LUCIFER(ID:7964/)

Text manipulation system for experimental results 


for LINC Unrelenting Console Interception and File Editing Routines

Text manipulation system for online experimentation

Mike Wilber

Stanford Research Institute
Menlo Park, California  1966


References:
  • Wilber, B. Michael "LINC-8 text-handling software for on-line psychophysical experiments" Decus Spring 1967 view details Abstract: A complete text-handling system (LUCIFER) has been developed for the LINC-8.  All communication between LUCIFER and mortal man is carried on through a Teletype medium, so that hard copy is always produced, and one need never invoke scope, switches, and lights.  Along with LUCIFER have appeared subroutines by which experiment-running programs can do input and output of data with text files or the Teletype.  This paper discusses the philosophy of LUCIFER and includes examples of the use of LUCIFER and the running of a typical experiment.
    Extract: Introduction
    We are using a LINC-8 computer for presenting stimuli and recording responses in psychophysical experiments.  This use is characterized by extremely low data rates over long sessions.  For example, experimental sessions typically take twenty minutes to an hour, with data rates of 30-180 bits per minute in each direction.  Since much, if not all, of the computer's time is taken with running experiments, and because of the availability of commercial remote-access time-sharing computer facilities using ASR-33 terminals, we have decided not to do processing on the LINC-8 that can be done remotely.  Communication between computers is via punched paper tape, and since this is our only use of that medium,  it is not viewed as onerous.  (Eventually we may be able to eliminate this use with a connection of the LINC-8 to the telephone lines.) Since the output of almost all the  experiment-running programs is to other  programs, output formatting is considerably simplified.

    Because of the low data  rates involved in our experiments, it is practical to input and output data in the form of text files called manuscripts.  This greatly simplifies the problems of preparing input (stimulus) files and making sense of output (response) files because our regular text-handling programs can be brought to bear  on these files.

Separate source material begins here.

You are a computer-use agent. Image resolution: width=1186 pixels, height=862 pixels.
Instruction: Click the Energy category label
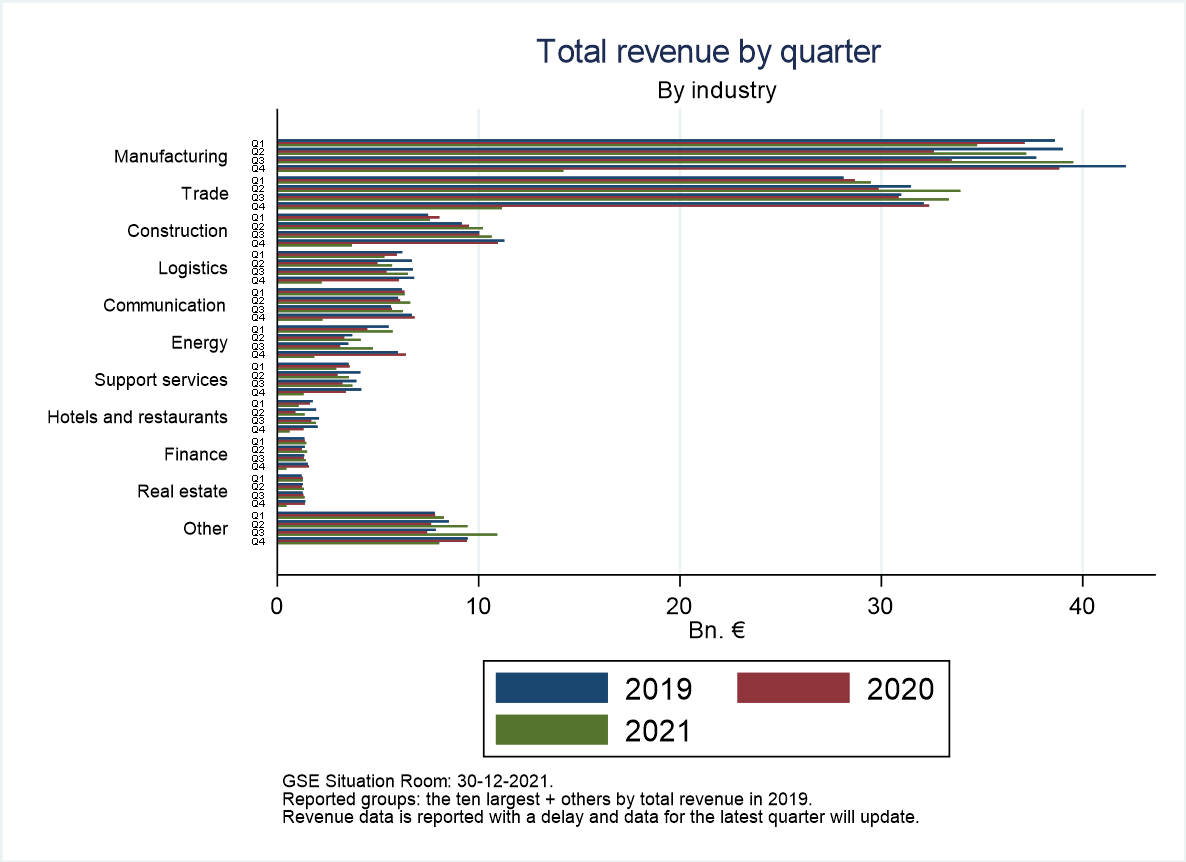(199, 343)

These programs, part of the LUCIFER system, are needed for preparing the  programs to run the experiments,  so a great saving is realized by using the same programs to handle the data as much as it is handled on the LINC-8.  A family of text-handling subroutines has grown out of the family of programs and has been made a part of LUCIFER, giving it the structure shown in Fig. 1.   Experiment-running programs can handle text by merely incorporating the subroutines and using simple calling sequences.  An example of this is shown in Figs. 2 and 3.  We should note in passing that LUCIFER includes a program to convert almost any tape from LAP4 format to LUCIFER format, but there is no such program for LAP6.  It might also be mentioned that the LUCIFER programs use the PROGOFOP typeout instruction and assumes the keyboard and typing mechanism are connected, so they probably could not be modified to run on the so-called classic LINC.
    Extract: The LUCIFER Philosophy
    The LUCIFER Philosophy

    Part of the philosophy of LUCIFER is that a typewriter-like device is a good medium for interacting with computers.  With such a device, one has hard copy of what one did just before somebody walked in with an interesting question.  Since one is often referring to typed and written material, a typed page in a well-lighted room seems to cause a good deal less eyestrain than a flickering scope in a dark room--and well-lighted rooms are easier to come by than dark ones.  When one is interacting with an active special-purpose program, one is less tempted to push the wrong button than with a passive, general purpose bank of switches and lights, because only logically "correct" commands need be accepted by the program; and one can easily arrange that the consequences of a mistaken command are easier to recover from.  See Fig. 4.  Again, hard copy is produced automatically as a by-product of initializing a program instead of (hopefully) by somebody noting down on paper what is put into certain magic locations, hopefully without making mistakes.  There also seems to be some advantage to leaving the file name permanently and automatically recorded on paper instead of hoping the right paper or magnetic tape or card deck was put in the right place.  Operating instructions can almost completely be dispensed with if the program gives an idea of what parameters are needed, and in this mode, one can easily arrange that no steps can possibly be forgotten. Our experiment-running programs run through a set dialog and do not start the experiment until the end of the dialog.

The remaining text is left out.